April 17, 2013

WHAT'S LOGIC GOT TO DO WITH IT?:

Why Gold Prices Have Melted Down ... and Will Stay There (SUZANNE MCGEE, 4/17/13, The Fiscal Times)

There are as many hypotheses about the reasons for this massive decline as there are attempts at capturing the frenzied atmosphere at gold-trading desks worldwide Monday. At the core, however, is the simple fact that there isn't enough fear among investors worldwide. Anxiety, yes. Uncertainty, absolutely. But blind panic? Nope. And it's panic that pushes investors into gold as a "safe haven" and a store of value. It's what people buy when they think they'll need portable wealth, or when they believe a currency's value can't be sustained, or when they think that other assets are about to lose all their value. (Remember the autumn of 2008?)
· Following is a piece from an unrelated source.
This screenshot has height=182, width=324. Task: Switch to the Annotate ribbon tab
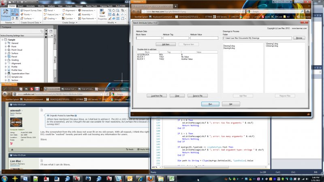coord(32,6)
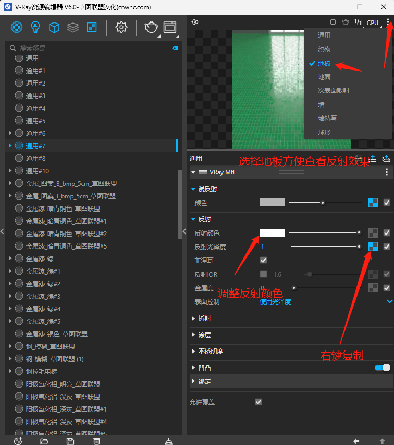
Task: Open the Geometry cube icon
Action: [x=54, y=27]
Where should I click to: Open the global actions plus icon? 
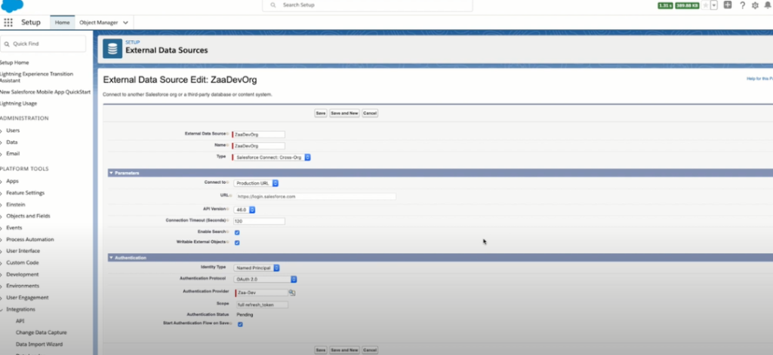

The rest of the time, unless you're a gold bug, the metal isn't a logical investment. Most investments provide some kind of potential gain, whether in the form of yield or capital appreciation. Gold, on the other hand, actually costs the investor money to own, at least in its traditional forms. If you own futures contracts, you need to keep rolling them over, incurring trading costs; if you own the physical metal, there are small issues like storage costs. (And gold ETFs don't offer a perfect or sometimes even an easily managed proxy for gold itself.)